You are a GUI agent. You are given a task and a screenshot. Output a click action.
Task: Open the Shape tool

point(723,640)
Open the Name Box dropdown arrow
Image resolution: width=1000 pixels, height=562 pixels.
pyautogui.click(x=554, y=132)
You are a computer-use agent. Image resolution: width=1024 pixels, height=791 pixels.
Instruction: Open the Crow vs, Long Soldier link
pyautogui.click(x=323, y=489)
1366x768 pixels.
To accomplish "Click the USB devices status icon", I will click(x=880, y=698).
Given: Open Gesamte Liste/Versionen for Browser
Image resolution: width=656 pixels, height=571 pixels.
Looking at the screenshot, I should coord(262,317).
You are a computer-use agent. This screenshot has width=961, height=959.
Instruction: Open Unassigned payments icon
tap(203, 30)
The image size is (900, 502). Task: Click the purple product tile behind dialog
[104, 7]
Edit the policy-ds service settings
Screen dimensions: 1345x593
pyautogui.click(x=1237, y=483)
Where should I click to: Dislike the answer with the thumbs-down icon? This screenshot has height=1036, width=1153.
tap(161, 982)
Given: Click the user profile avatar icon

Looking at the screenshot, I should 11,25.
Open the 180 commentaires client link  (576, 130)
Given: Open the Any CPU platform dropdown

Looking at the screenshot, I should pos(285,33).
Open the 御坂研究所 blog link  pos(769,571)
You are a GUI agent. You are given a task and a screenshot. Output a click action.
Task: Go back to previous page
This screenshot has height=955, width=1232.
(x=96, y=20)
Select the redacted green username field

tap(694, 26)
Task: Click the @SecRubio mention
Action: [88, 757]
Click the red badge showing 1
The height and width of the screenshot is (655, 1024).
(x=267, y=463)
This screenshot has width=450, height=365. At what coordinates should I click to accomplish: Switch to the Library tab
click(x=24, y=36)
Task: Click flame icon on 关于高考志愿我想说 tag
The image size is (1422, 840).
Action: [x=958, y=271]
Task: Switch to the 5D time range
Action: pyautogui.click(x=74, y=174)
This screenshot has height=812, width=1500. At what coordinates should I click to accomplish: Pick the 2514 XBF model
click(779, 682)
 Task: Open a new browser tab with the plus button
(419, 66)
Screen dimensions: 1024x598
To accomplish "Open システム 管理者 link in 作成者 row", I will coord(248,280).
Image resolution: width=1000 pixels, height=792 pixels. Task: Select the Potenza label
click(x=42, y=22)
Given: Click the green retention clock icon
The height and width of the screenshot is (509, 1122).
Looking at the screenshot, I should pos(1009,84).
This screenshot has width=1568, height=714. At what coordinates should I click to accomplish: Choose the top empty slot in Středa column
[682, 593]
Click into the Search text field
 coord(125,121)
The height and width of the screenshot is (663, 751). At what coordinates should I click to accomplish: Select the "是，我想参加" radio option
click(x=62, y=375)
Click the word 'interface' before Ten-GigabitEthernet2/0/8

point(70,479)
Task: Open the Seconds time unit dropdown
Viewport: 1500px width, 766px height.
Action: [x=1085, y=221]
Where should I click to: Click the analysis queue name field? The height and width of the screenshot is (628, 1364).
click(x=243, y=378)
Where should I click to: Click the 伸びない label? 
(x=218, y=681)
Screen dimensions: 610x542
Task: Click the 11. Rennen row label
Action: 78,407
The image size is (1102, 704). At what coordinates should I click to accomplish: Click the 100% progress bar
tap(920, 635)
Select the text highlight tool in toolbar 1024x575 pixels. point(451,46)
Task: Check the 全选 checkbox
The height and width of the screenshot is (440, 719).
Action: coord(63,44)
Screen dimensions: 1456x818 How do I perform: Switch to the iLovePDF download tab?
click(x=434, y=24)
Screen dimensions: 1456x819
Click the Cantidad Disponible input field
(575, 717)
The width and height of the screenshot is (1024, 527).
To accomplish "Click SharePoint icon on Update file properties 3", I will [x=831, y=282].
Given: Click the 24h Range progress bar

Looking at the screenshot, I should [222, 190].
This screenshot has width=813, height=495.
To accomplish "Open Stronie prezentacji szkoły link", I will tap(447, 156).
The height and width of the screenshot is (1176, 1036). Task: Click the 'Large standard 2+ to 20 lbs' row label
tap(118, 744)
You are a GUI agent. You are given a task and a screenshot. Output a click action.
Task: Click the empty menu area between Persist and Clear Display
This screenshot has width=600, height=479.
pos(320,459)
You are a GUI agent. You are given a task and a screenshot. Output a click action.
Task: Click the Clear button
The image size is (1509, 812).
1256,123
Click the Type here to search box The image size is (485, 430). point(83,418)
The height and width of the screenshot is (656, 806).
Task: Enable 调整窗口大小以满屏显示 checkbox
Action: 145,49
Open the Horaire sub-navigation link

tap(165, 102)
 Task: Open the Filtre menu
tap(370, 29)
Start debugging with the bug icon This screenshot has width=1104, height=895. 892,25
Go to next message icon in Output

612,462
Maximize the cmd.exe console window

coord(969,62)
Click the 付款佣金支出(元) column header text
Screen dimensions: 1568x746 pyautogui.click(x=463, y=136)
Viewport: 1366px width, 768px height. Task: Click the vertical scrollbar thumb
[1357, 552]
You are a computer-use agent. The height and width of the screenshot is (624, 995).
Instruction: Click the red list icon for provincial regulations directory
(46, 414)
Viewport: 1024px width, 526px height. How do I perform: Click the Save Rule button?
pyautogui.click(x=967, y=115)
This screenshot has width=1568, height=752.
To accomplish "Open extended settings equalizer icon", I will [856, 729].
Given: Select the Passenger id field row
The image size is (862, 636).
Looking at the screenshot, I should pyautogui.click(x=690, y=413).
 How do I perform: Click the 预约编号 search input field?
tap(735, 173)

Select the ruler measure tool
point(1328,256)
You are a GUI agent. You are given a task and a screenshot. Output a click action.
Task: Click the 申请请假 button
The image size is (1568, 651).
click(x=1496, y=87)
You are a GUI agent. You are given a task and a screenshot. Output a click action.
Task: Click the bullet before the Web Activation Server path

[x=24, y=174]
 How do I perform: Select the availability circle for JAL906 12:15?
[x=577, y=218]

━━━━━━━━━━

> **WHAT TO WORK ON**
Please print exactly what appears from the first line of the data through the line with "You are a computer-use agent. This", including both of those lines and nothing past them.

> **TASK SOLUTION**
You are a GUI agent. You are given a task and a screenshot. Output a click action.
Task: Open the Shape tool

point(723,640)
Open the Name Box dropdown arrow
Image resolution: width=1000 pixels, height=562 pixels.
pyautogui.click(x=554, y=132)
You are a computer-use agent. Image resolution: width=1024 pixels, height=791 pixels.
Instruction: Open the Crow vs, Long Soldier link
pyautogui.click(x=323, y=489)
1366x768 pixels.
To accomplish "Click the USB devices status icon", I will click(x=880, y=698).
Given: Open Gesamte Liste/Versionen for Browser
Image resolution: width=656 pixels, height=571 pixels.
Looking at the screenshot, I should coord(262,317).
You are a computer-use agent. This screenshot has width=961, height=959.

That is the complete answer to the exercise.